Analysing Norwegian at Giellatekno

Giellatekno's main focus is on the Saami langauges and other circumpolar minority languages. As part of our work we need to build bilingual resources. This is where Norwegian comes in. For analysing Norwegian we either use the Oslo-Bergen tagger, or we use our own resources.

Documentation on the Norwegian analyser Oslo-Bergen-taggeren

The Oslo-Bergen tagger is available for Bokmål and Nynorsk. It has an official webpage, where it is available under GPL, this documentation is for the Giellatekno in-house use of it.
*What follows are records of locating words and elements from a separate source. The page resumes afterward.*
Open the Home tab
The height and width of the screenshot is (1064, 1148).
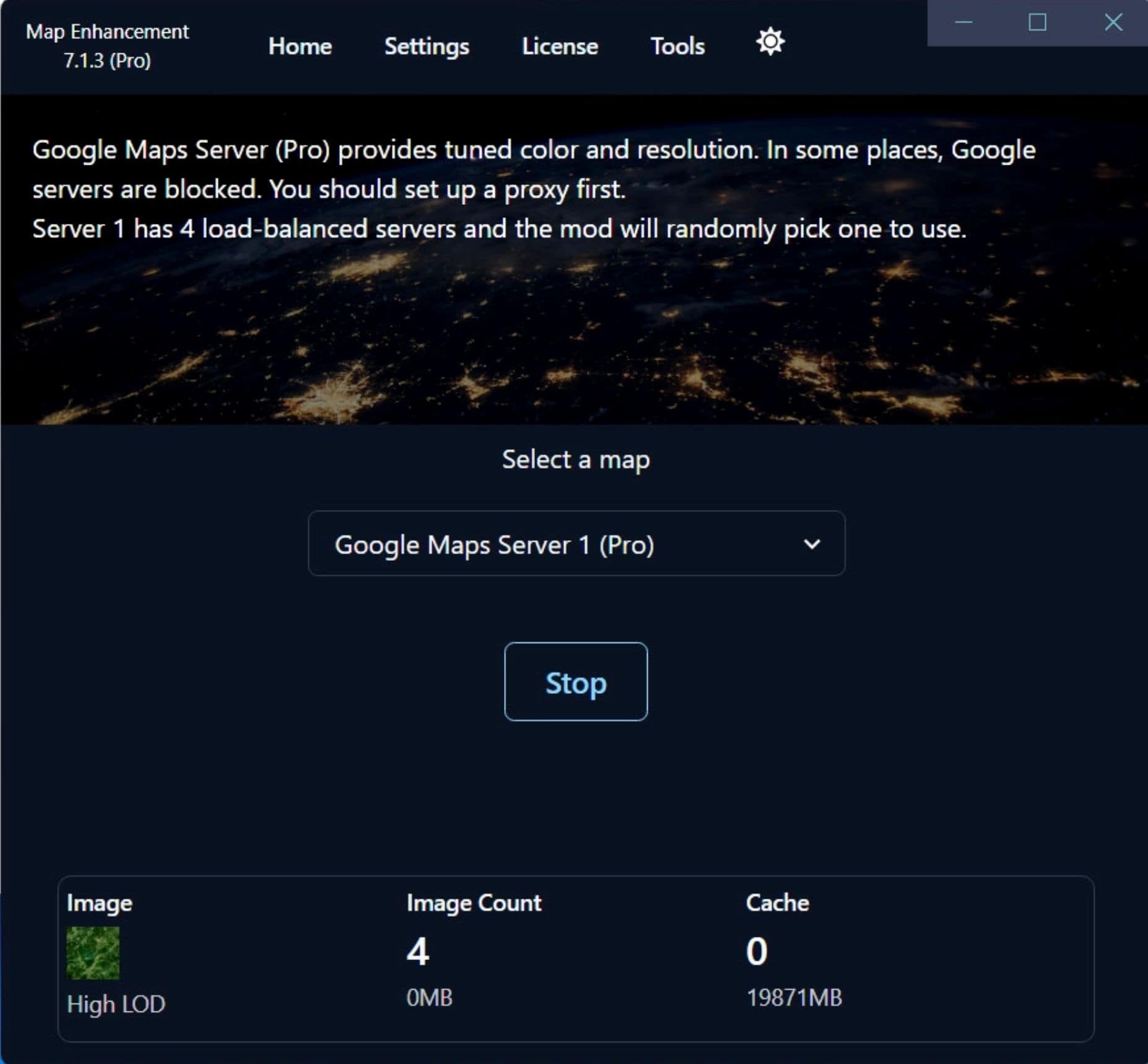pyautogui.click(x=300, y=46)
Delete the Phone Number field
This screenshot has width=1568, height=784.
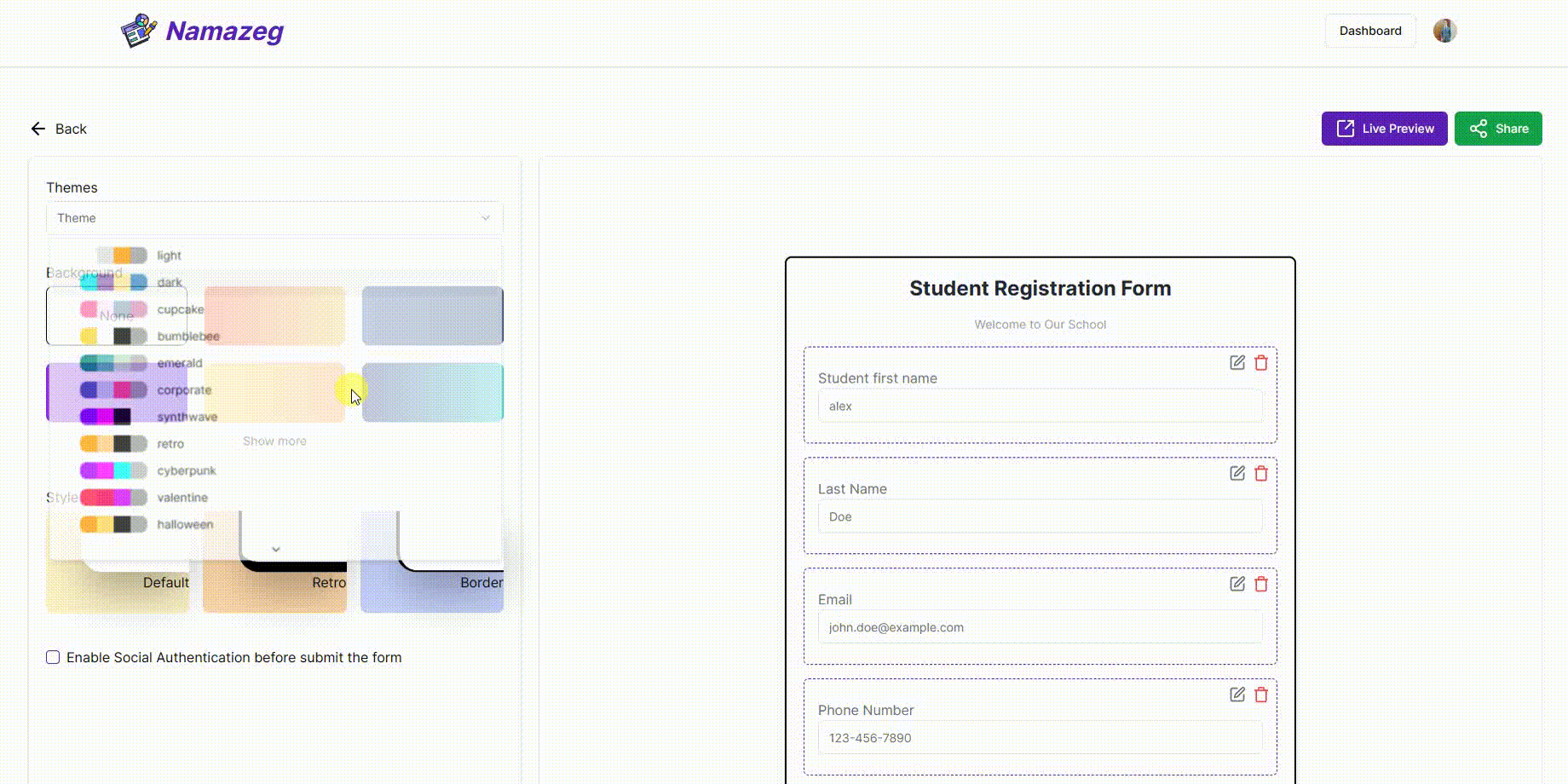click(x=1261, y=694)
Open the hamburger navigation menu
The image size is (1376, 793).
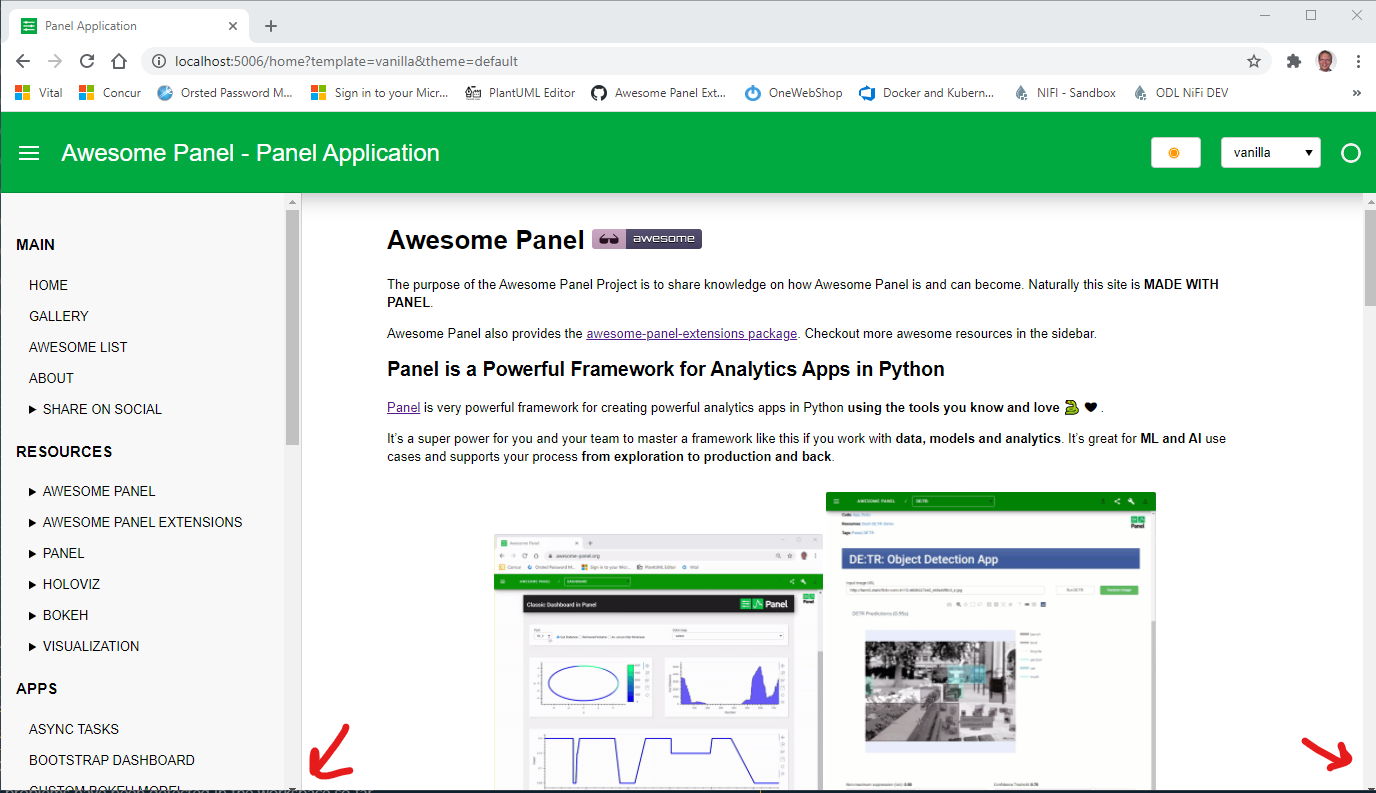29,152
Documentation on our own resources for Norwegian

The Norwegian analysers at Giellatekno are found in $GTHOME/langs/nob and $GTHOME/st/nno/src (and as all our source code, on the net as well). The analysers are modeled like all the other Giellatekno languages. In order to compile, go to the src/ catalogue and write make. The binaries will then be found in the neighbouring catalogue.

The nob.fst analyser was an auxiliary device made for analysing Norwegian at a time when the Oslo-Bergen tagger was not freely available. It is based upon a huge wordform list, most of which has been manually converted to lemma/stem-based lexc format. The key word is "most of", which means that for use when good results are critical one should use the Oslo-Bergen tagger instead. For less critical use, one might want to take advantage of the similarity between nob.fst and our other languages, and just use it.

The nno.fst analyser contains lemma lists, and thus have fewer lemmatisation errors, but here the grammatical analyser is not that good. Again, the obt is probably better.